_Testo selezionato_:
⁂
E’ vero, siamo in un’epoca frenetica, sempre di corsa, sempre affannati.
Mentre sei in metro ti squilla il cellulare, rispondi, con la coda dell’occhio guardi l’orologio; mentre stai facendo il risotto ti arriva la mail sul tablet (che magari stai usando per seguire la ricetta), la apri, la leggi, rispondi con le mani unte impiastricciando tutto lo schermo; mentre sei impegnata in un colloquio entra il collega con un’urgenza improcrastinabile, devi interrompere, ascoltare, proporre una soluzione.
I quadretti delineati si moltiplicano e sono tanto esilaranti quanto deliranti, basta aprire gli occhi ed osservare.
Provate a fermarvi qualche minuto, ovunque voi siate, e osservate come un antropologo la frenesia che attanaglia le persone in una grande città come Milano.
C’è una domanda che però rimane senza risposta: è efficiente tutto questo?
La decisione urlata al cellulare in metro, in mezzo a una trentina di persone, sarà quella giusta? Spesso appena premuto il tasto rosso di ‘fine conversazione‘ ecco che veniamo travolte dai dubbi: magari ci mancava qualche dato importante… E allora richiamiamo – sempre affannate, sempre di fretta – per ritrattare, per dire di aspettare un momento, con il tono di voce un po’ più basso, vergognandoci dell’incertezza.
Non c’è momento della nostra giornata in cui non telefoniamo, parliamo, leggiamo la posta o chattiamo sulle varie piattaforme messe a disposizione dalla tecnologia.
Questa follia montante riguarda tutti, uomini e donne.
Proprio ieri un amico mi raccontava che, entrato nell’orinatoio dell’aereoporto Charles De Gaulle, a Parigi, si è trovato di fianco un signore che, mentre svolgeva il compito a cui il luogo è preposto, parlava al telefono tenendolo stretto tra capo e collo. Il mio amico era tentato di fargli una foto, tanto la situazione era paradossale, ma poi ha pensato alla privacy…
Il multitasking
Siamo ormai abituati a vivere e lavorare in modalità multitasking.
⁂
_Materiale fornito_:
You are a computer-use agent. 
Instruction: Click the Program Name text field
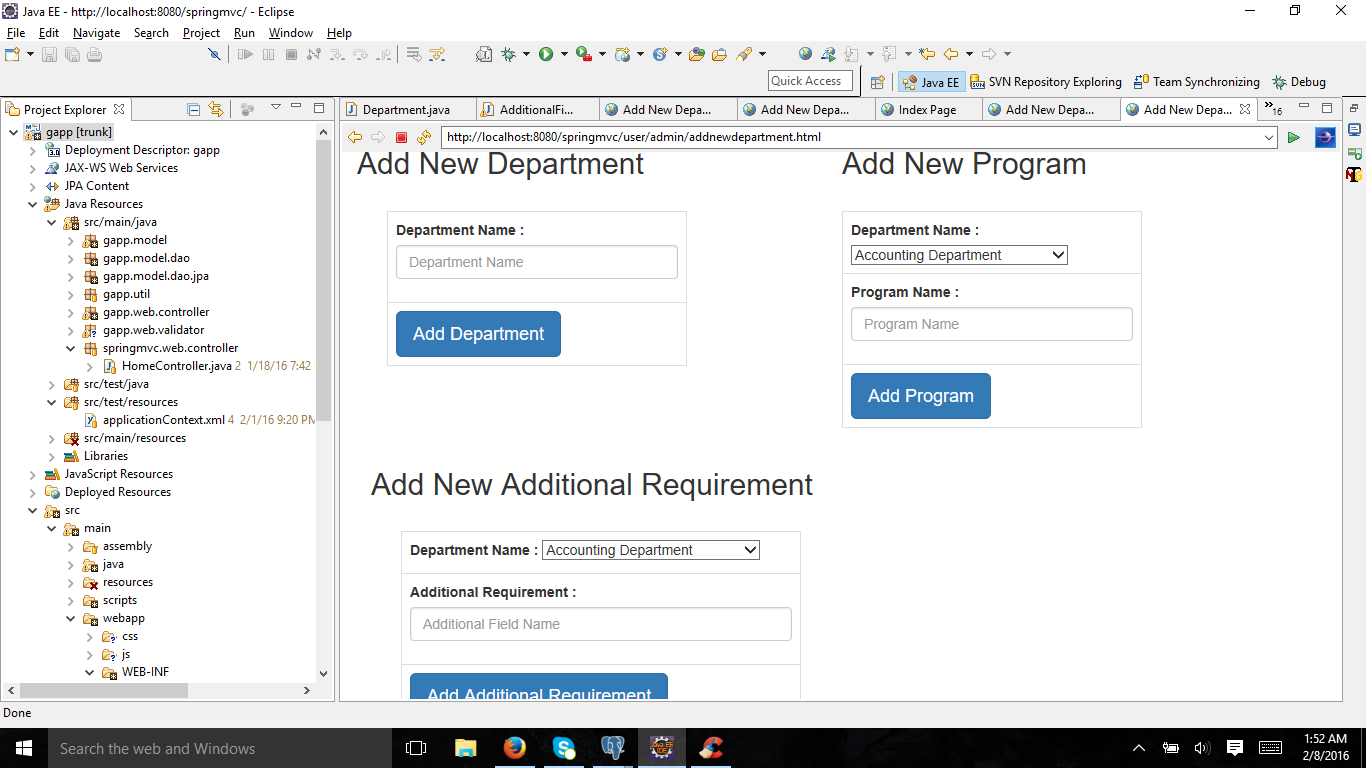coord(991,324)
⁂
_Cosa farai_:
(1) Secondo il testo selezionato, perché spesso richiamiamo subito dopo aver chiuso una telefonata in metro? Rispondi in non più di tre frasi.
(2) Traduci in inglese questa frase del testo selezionato: «C’è una domanda che però rimane senza risposta: è efficiente tutto questo?»

_Risultati per compito_:
(1) Appena premuto il tasto rosso di fine conversazione, veniamo travolte dai dubbi, perché forse ci mancava qualche dato importante. Allora richiamiamo per ritrattare o per dire di aspettare un momento.

(2) There is one question, however, that remains unanswered: is all this efficient?